● **INSTRUÇÃO DADA**
Copie o trecho do artigo sobre educação de "ÉPOCA – O senhor" até "dos mais jovens.".

___ ARTIGO ___

Claudio Naranjo: “A educação atual produz zumbis”

O psiquiatra chileno diz que investir numa didática afetiva é a saída para estimular o autoconhecimento dos alunos e formar seres autônomos e saudáveis

Claudio Naranjo, psiquiatra chileno, fala sobre a educação atual  (Foto: Divulgação)
ÉPOCA – O senhor é psiquiatra e desenvolveu teorias importantes em estudos de personalidade. Hoje trabalha exclusivamente com educação. Por que resolveu se dedicar a esse tema?
Claudio Naranjo – 
Meu interesse se voltou para a educação porque me interesso pelo estado do mundo. Se queremos mudar o mundo, temos de investir em educação. Não mudaremos a economia, porque ela representa o poder que quer manter tudo como está. Não mudaremos o mundo militar. Também não mudaremos o mundo por meio da diplomacia, como querem as Nações Unidas – sem êxito. Para ter um mundo melhor, temos de mudar a consciência humana. Por isso me interesso pela educação. É mais fácil mudar a consciência dos mais jovens.
ÉPOCA – Quais os problemas do modelo educacional atual na opinião do senhor?
Naranjo – 
Temos um sistema que instrui e usa de forma fraudulenta a palavra educação para designar o que é apenas a transmissão de informações. É um programa que rouba a infância e a juventude das pessoas, ocupando-as com um conteúdo pesado, transmitido de maneira catedrática e inadequada. O aluno passa horas ouvindo, inerte, como funciona o intestino de um animal, como é a flora num local distante e os nomes dos afluentes de um grande rio. É uma aberração ocupar todo o tempo da criança com informações tão distantes dela, enquanto há tanto conteúdo dentro dela que pode ser usado para que ela se desenvolva. Como esse monte de informações pode ser mais importante que o autoconhecimento de cada um? O nome educação é usado para designar algo que se aproxima de uma lavagem cerebral. É um sistema que quer um rebanho para robotizar. A criança é preparada, por anos, para funcionar num sistema alienante, e não para desenvolver suas potencialidades intelectuais, amorosas, naturais e espontâneas.

___ LINHAS DE DADOS ___

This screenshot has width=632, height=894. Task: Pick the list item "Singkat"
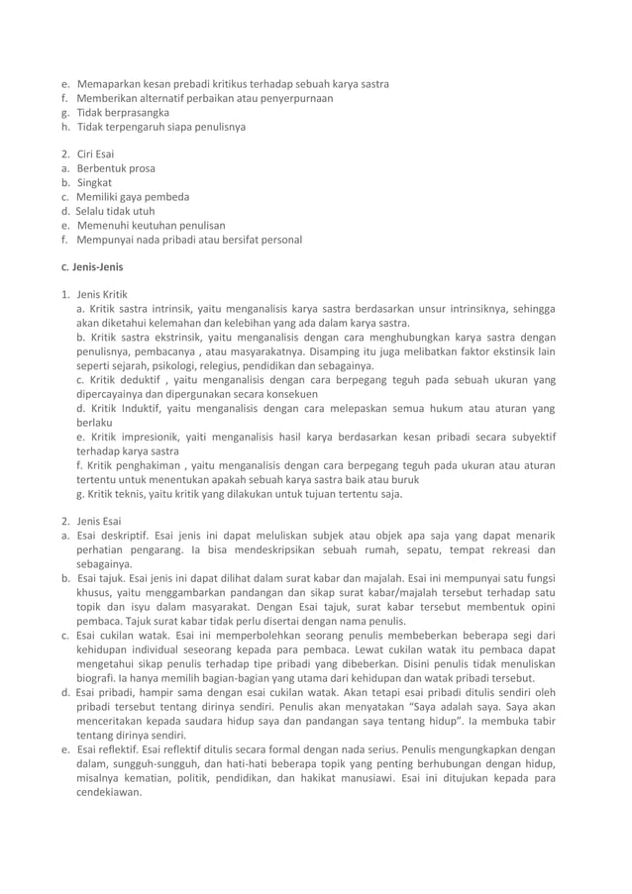click(x=95, y=182)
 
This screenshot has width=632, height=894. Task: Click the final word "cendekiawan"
click(x=110, y=792)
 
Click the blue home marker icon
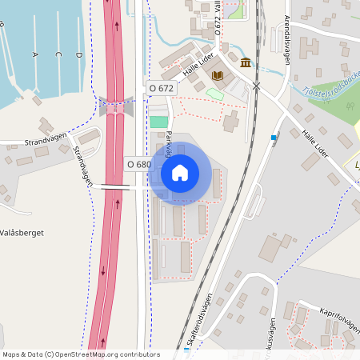point(180,172)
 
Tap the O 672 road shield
point(162,87)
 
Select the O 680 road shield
point(138,164)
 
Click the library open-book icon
point(218,75)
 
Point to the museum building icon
point(244,62)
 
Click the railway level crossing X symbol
point(257,85)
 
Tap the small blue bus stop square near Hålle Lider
point(274,138)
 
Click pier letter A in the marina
point(34,54)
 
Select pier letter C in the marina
point(58,54)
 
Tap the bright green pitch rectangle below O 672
point(159,122)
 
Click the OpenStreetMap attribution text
point(80,354)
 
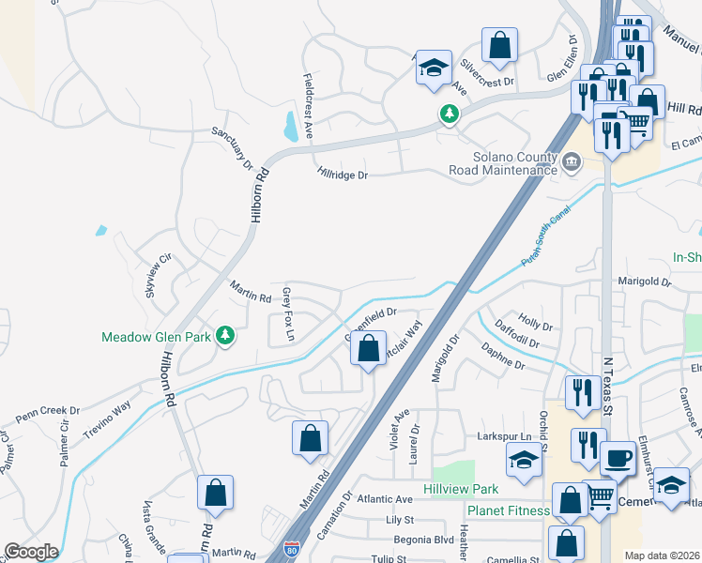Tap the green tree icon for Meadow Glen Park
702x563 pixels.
click(x=224, y=334)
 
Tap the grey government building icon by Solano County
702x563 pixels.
click(x=570, y=163)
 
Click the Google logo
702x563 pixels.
click(x=31, y=552)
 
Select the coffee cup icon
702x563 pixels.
click(x=617, y=458)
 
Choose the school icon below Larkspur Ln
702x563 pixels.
click(x=524, y=460)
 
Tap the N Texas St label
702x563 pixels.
click(x=607, y=385)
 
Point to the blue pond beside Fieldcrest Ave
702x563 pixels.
click(x=290, y=126)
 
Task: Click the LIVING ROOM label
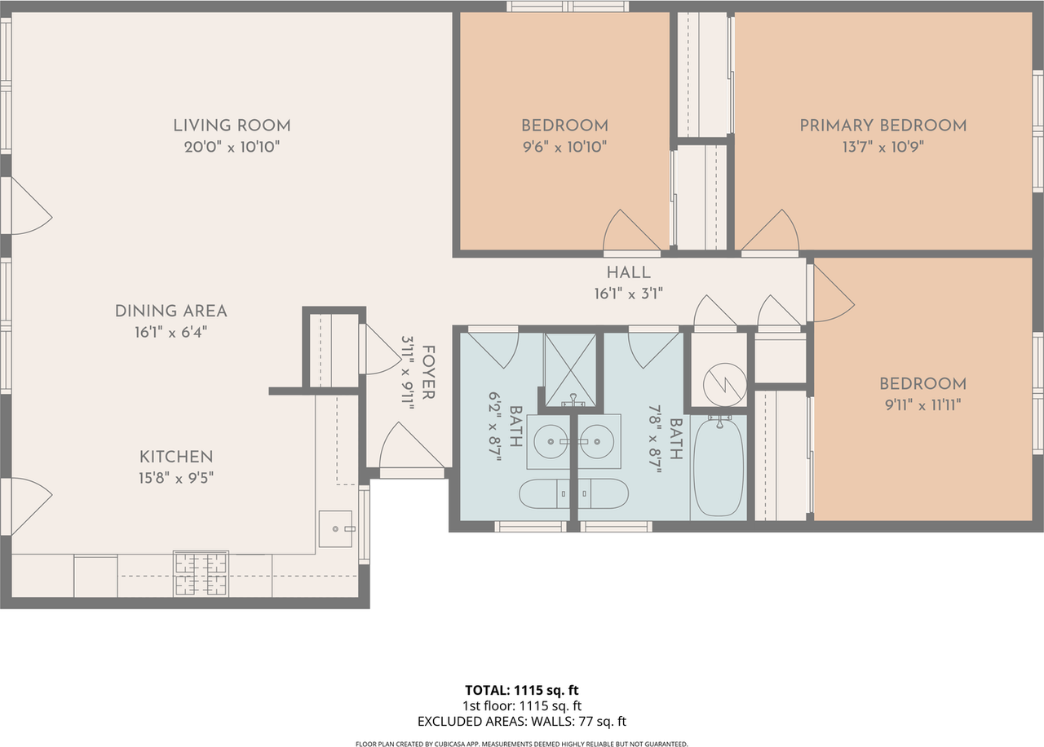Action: (232, 126)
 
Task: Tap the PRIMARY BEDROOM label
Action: (883, 126)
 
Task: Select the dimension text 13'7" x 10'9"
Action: (883, 148)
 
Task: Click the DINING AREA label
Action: (170, 311)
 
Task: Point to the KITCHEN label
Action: (176, 457)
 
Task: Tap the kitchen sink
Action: (335, 529)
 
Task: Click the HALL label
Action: (628, 272)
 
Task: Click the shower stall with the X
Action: (570, 369)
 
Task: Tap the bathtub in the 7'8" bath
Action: (719, 466)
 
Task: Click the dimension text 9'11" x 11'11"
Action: (922, 405)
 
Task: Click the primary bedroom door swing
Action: (771, 232)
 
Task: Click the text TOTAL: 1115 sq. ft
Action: (522, 690)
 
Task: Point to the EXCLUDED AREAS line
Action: (522, 722)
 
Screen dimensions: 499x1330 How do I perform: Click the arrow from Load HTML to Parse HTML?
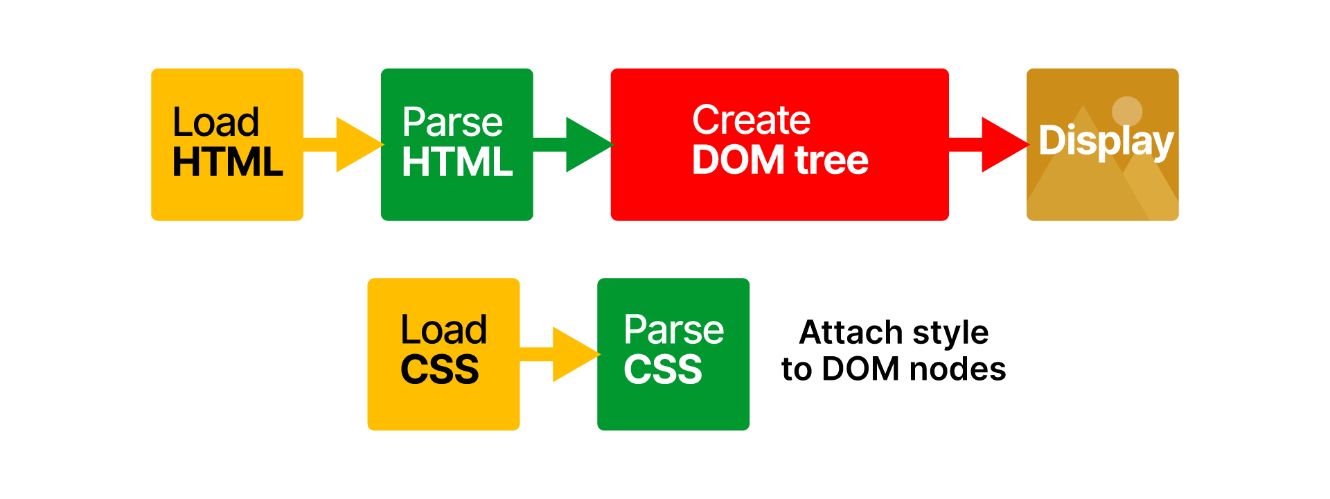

___

● **RESPOSTA CORRETA**
ÉPOCA – O senhor é psiquiatra e desenvolveu teorias importantes em estudos de personalidade. Hoje trabalha exclusivamente com educação. Por que resolveu se dedicar a esse tema?
Claudio Naranjo – 
Meu interesse se voltou para a educação porque me interesso pelo estado do mundo. Se queremos mudar o mundo, temos de investir em educação. Não mudaremos a economia, porque ela representa o poder que quer manter tudo como está. Não mudaremos o mundo militar. Também não mudaremos o mundo por meio da diplomacia, como querem as Nações Unidas – sem êxito. Para ter um mundo melhor, temos de mudar a consciência humana. Por isso me interesso pela educação. É mais fácil mudar a consciência dos mais jovens.